═════ Extract to read ═════

As I read about the recent forcible removal of the Ten
Commandments in Alabama, I find myself thinking: How managed the
United States has become! How well and subtly it has been done! I am
filled with astonished admiration. In the heart of Bible country,
swoop, Washington speaks, and Alabama obeys.
The home of the brave, and the land of the free. Are we either?
The quest for power by the government, and its subsequent abuse,
are no surprise. The robber barons, unions, pols, this and that
ethnic group, organized crime and such have always sought power and
wealth. But there is a difference. Today it is not money but the
culture itself that is being hijacked. It is not our pockets that
are being picked, but our souls. We are being shaped.
And it is working.
The Three Cities—Washington, New York, and Hollywood--tell us
whom we may hire and with whom we must associate, where we may
express religious faith except in hiding, what our children must be
led to believe, and what morality we must profess, or at least
endure. There is no talking back. The federal marshals will come.
It is most curious. America is not governed by Congress and the
presidency, which have been reduced to the rank of legitimizing
stage props, but rather by a permanent class of likeminded people of
whom the formal government is a subset. The franchise remains, but
has no power. Perhaps it never did, but neither did the governing
class have power over the culture. Now it does.
The trick behind the whole dodge is the centralization of power
at a distance, plus a docile population. The media are no longer
based on the principle of countervailing lies, in which each owner
of a newspaper prevaricated as suited his commercial interest. Today
the principle is that of unified lies: The media are in the hands of
a few companies, run by a class of people who all believe, or want
the country to believe, the same things. New York controls what the
public believes by controlling what it sees, what it is told.
The press looks free, but isn’t. For practical purposes we
might as well have a Ministry of Information in charge of the whole
lash-up.
This is very clever.
As regards events in Alabama, the media endlessly speak of the
constitutional requirement of separation of church and state, which
doesn’t exist. (How many times does the phrase appear in the
constitution?) But a requirement doesn’t have to exist, the
majority of people being willing to believe anything they hear often
enough. (“Weapons of….”) New York understands this well. So
does Washington. So does Hollywood.

═════

In the piece on the Ten Commandments removal in Alabama, what reason does it give for saying a requirement "doesn't have to exist"? Answer in one to three sentences.

═════ Data records ═════

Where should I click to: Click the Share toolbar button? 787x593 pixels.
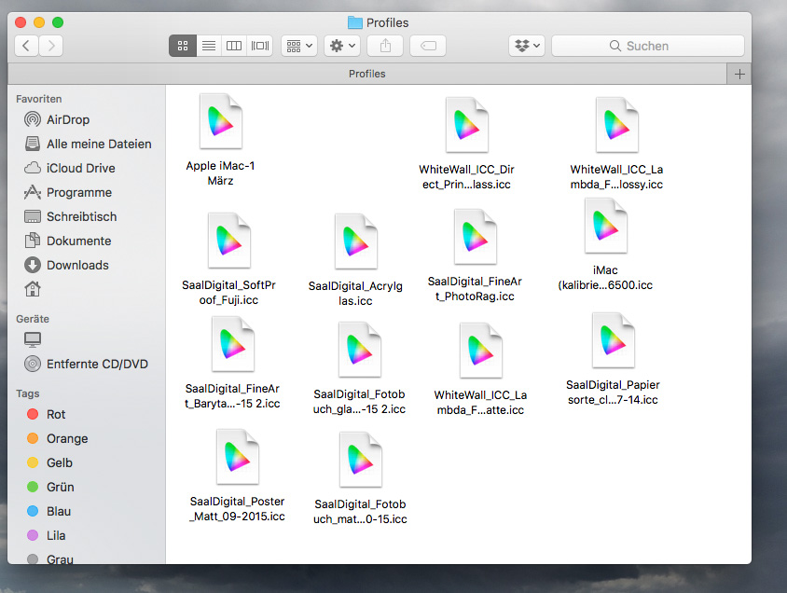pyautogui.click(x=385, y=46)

═════
═════ Data records ═════

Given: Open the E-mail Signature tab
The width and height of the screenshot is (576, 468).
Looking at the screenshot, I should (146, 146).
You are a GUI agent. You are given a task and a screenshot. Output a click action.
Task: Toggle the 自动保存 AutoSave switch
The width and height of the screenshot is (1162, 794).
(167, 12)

═════

| Worked solution |
The text says that most people are willing to believe anything they hear often enough. So when the media keep citing a constitutional requirement of separation of church and state, the repetition alone makes people accept it, even though the text claims no such requirement exists.